The FTAA is a threat to democratic process. If the Free Trade Area of the Americas treaty is passed, corporations will be able to sue governments to overturn local environmental, health and safety, and worker protection laws that they view as obstacles to profit. Not only is the FTAA an idea created by corporations, the benefits of the FTAA will be for corporations only. NAFTA, the North American Free Trade Agreement, has already proven to be a disaster for human rights and ecological integrity - the FTAA, a similar treaty that places Corporate interests above all else, is another step in the process of undermining environmental protection and hurting the common people.
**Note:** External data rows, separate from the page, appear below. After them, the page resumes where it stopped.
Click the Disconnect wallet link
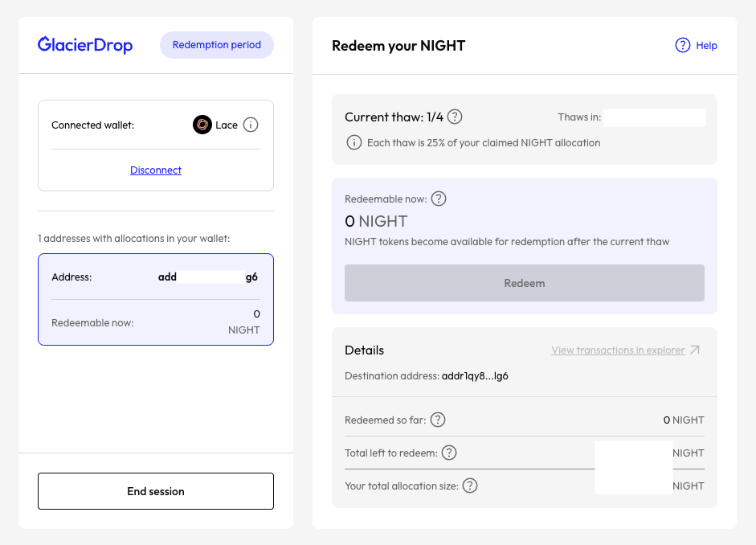The width and height of the screenshot is (756, 545). coord(156,170)
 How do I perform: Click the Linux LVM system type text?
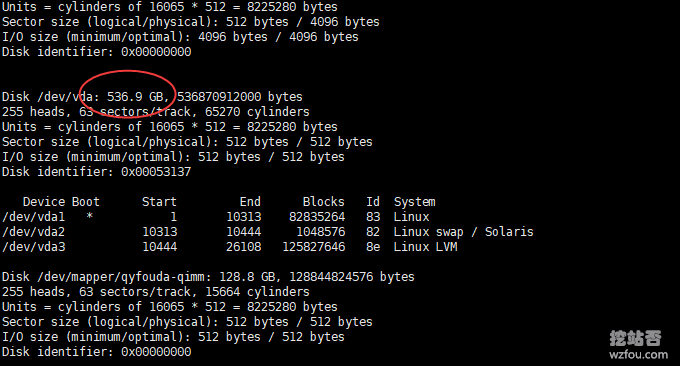pyautogui.click(x=425, y=247)
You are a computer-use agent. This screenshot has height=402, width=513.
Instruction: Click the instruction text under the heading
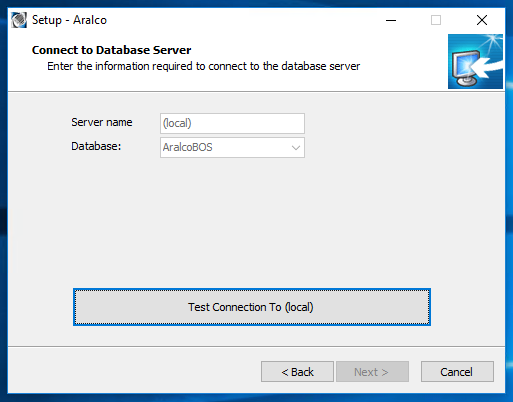pos(203,66)
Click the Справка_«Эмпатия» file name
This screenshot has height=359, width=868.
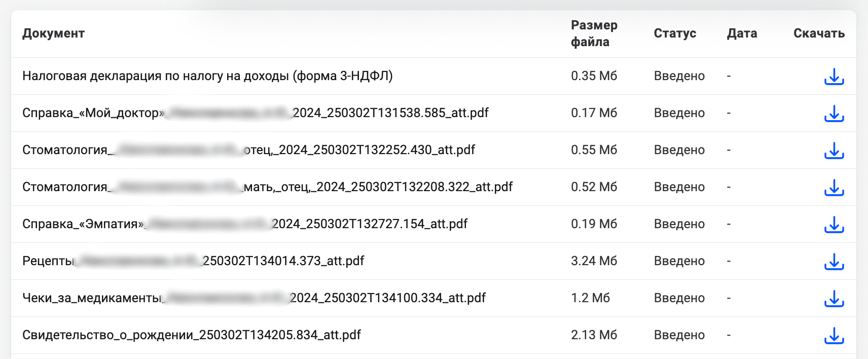coord(245,224)
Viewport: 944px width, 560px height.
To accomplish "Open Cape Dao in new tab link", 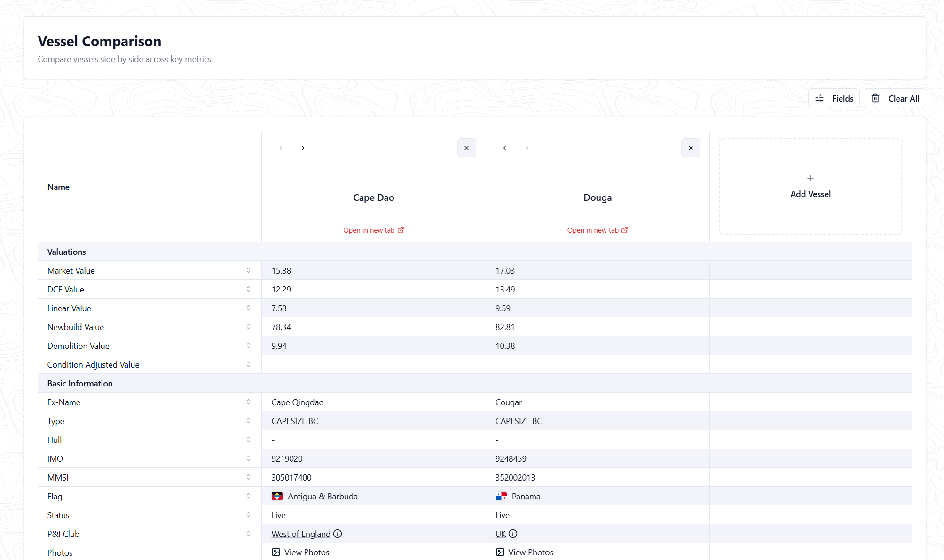I will (x=373, y=230).
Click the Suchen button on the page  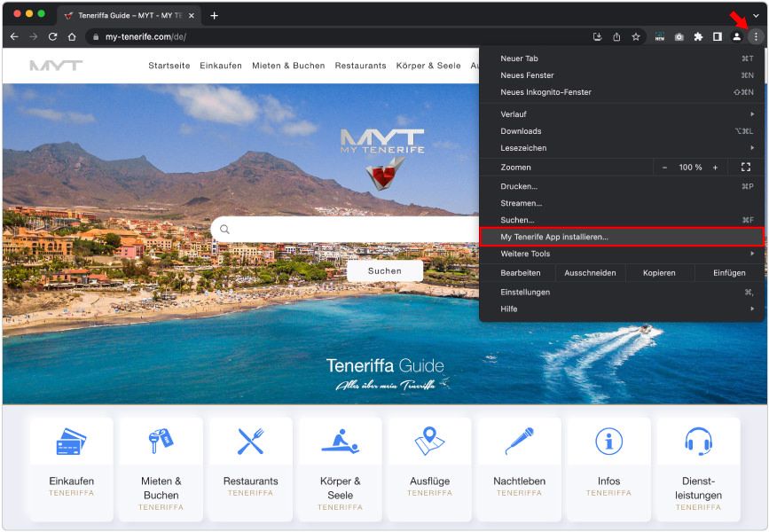click(384, 270)
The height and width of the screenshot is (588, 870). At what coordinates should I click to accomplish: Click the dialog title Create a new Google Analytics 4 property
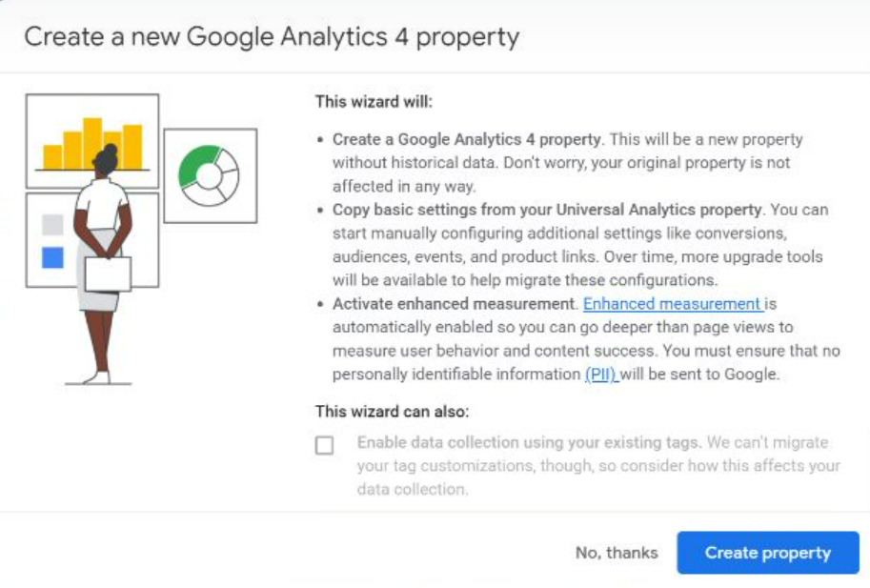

As Robert and I shot our footage, spoke with the locals, watched, listened, and learned from the people that have met since we arrived, we discussed the contrast between these conflictive realities. "Bling bling" sure can be attractive, but the harsh realism of poverty, underfunded education, lack of health care, continued environmental degredation, and the plethora of other problems that this society is facing, do not legitimize an excess, frivolous use of money. Miami seems to be the perfect place for this conflict to be brought to light. With such a contrast between the rich and the poor, with such close proximity to the islands that it is described by some as the "Northernmost Latino city", Miami is the perfect location to declare the fate of the FTAA.

A minimally decent life is the least that can be done for the individual, and corporate interests look the other way.
That's why we're down here. That's why the IMC covers these topics, and these types of events. Corporate power extends to the mainstream media, and alternatives to their bias are integral to forming rational informed opinions, and decisions about the way we live our lives. We offer our view, and the viewpoints of others, in a democratic way, with a democratic process.

This event is an excercise in political protest. Some people refuse to pay their taxes out of protest, some people boycott the Corporate franchise, some people, like many making the trek to Miami, make puppets or wear gas masks to get as close to the decision makers as possible, to let their voice be heard.

Obviously, in this culture, money speaks.
Maybe it should work some other way.